A mix of executive orders, court administrative orders and state laws have either blocked or limited eviction proceedings across the state since March 2020.
Lucian Chalfen, a spokesperson for Judge Marks and the state court system, declined to comment Monday, citing the pending nature of the case.
Ellen Davidson of the Legal Aid Society helped represent two pro-tenant nonprofits — Housing Court Answers and Make the Road New York — that filed amicus briefs opposing the plaintiffs' request to block the CEEFPA.
"The decision really rests on separation of powers," Davidson told Law360. "When does a court get to sit as a super-legislature and look at the decisions the legislature made and decide whether those were correct or not?"
The claims that faltered Friday closely mirror those put forward by the same landlords in another federal case filed in February. That case was dismissed for lack of subject matter jurisdiction on April 14, when U.S. District Judge Joanna Seybert ruled that the sole defendant, Attorney General Letitia James, lacked a "required enforcement connection" to the law.
Mastro chose to target Judge Marks this time around, as well as multiple county sheriffs and officials in New York City's Department of Investigation, telling Law360 in May that these entities are responsible for enforcing the CEEFPA. But Judge Brown dismissed the case as to all of Marks' co-defendants on Friday for failure to state a claim.

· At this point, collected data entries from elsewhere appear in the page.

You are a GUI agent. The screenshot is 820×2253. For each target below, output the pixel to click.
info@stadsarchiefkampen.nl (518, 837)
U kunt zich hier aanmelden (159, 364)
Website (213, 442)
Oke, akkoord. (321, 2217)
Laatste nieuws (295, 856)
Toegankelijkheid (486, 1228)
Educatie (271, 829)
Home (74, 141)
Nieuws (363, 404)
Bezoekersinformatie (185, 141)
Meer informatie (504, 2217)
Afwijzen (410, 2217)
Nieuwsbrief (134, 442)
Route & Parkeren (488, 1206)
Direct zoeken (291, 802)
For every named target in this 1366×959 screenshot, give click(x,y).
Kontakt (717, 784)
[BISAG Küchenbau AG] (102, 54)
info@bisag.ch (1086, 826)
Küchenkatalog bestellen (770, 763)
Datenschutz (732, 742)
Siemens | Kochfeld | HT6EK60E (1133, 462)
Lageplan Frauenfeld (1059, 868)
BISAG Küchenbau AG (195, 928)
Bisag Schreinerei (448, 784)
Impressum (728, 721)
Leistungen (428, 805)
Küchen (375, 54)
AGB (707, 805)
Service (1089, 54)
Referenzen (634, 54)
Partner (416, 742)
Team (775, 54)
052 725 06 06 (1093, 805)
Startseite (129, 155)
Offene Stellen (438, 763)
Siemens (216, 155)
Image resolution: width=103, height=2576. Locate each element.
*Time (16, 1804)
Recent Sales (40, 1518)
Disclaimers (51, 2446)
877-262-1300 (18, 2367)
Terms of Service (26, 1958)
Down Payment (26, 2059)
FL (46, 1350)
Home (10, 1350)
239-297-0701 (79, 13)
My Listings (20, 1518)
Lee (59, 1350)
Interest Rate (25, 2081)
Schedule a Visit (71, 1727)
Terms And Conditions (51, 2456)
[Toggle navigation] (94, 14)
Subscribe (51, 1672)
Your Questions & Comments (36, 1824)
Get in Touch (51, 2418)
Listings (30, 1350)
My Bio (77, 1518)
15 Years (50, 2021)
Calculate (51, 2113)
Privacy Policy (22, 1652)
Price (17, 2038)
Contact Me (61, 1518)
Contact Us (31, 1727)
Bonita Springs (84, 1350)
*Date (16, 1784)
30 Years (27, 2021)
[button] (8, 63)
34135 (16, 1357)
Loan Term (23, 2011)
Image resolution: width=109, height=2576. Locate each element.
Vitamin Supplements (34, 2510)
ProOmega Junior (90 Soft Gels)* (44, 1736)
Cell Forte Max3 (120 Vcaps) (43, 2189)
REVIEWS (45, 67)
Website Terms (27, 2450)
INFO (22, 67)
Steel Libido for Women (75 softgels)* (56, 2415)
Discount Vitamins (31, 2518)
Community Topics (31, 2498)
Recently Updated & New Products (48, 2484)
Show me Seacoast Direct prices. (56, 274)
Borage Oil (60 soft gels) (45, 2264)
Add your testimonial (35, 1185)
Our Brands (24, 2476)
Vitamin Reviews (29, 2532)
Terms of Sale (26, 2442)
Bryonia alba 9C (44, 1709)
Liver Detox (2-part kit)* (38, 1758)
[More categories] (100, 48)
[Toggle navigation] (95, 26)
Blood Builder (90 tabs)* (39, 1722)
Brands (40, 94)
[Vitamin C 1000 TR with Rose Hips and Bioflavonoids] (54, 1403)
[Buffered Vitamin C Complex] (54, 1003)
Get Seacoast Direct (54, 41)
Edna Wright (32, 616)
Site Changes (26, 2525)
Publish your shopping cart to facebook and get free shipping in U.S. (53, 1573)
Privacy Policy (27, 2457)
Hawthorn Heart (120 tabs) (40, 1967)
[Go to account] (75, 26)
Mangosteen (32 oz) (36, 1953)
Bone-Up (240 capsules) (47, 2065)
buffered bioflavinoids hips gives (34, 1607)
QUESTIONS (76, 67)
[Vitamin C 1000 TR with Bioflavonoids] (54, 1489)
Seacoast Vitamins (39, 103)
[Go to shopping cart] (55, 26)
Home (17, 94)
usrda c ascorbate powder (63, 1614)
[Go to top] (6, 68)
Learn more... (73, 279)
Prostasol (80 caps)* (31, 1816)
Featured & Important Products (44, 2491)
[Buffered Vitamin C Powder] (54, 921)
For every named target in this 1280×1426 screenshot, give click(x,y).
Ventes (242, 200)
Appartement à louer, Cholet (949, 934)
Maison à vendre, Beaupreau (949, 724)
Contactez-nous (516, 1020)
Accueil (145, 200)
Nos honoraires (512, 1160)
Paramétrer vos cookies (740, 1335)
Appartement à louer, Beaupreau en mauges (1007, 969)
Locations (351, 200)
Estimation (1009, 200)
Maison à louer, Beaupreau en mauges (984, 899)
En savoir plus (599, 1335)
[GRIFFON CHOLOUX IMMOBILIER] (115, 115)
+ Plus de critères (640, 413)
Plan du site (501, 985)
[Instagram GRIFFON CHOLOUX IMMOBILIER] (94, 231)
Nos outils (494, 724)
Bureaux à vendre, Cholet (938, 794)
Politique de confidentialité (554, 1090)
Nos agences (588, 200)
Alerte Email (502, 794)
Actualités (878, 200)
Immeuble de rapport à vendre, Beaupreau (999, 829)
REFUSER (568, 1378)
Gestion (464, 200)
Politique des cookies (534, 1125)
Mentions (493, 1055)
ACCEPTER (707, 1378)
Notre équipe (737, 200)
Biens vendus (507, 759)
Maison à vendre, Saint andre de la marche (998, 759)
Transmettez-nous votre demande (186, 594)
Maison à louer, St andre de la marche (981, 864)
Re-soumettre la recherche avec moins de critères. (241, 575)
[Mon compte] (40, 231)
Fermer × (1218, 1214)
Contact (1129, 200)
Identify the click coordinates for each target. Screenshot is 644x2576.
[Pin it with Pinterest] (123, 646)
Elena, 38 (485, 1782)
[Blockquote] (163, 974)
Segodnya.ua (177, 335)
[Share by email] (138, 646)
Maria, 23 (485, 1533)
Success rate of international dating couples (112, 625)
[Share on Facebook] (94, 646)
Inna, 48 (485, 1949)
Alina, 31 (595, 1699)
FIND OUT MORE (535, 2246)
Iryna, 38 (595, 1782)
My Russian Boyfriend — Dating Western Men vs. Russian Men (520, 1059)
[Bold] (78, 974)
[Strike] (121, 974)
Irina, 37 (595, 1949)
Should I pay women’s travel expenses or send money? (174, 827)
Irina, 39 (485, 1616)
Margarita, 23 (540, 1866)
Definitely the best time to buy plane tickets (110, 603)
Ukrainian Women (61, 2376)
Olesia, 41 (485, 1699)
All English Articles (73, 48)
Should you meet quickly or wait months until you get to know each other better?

The plaintiffs are represented by Randy M. Mastro and Akiva Shapiro of Gibson Dunn & Crutcher LLP.
Marks is represented by New York Attorney General Letitia James and Assistant Attorney General Lori L. Pack.
The amici are represented by Edward Josephson and Roland Nimis of Legal Services NYC and Judith Goldiner, Ellen Davidson and Amber Marshall of the Legal Aid Society.
The case is Chrysafis et al. v. Marks et al., case number 2:21-cv-02516, in the U.S. District Court for the Eastern District of New York.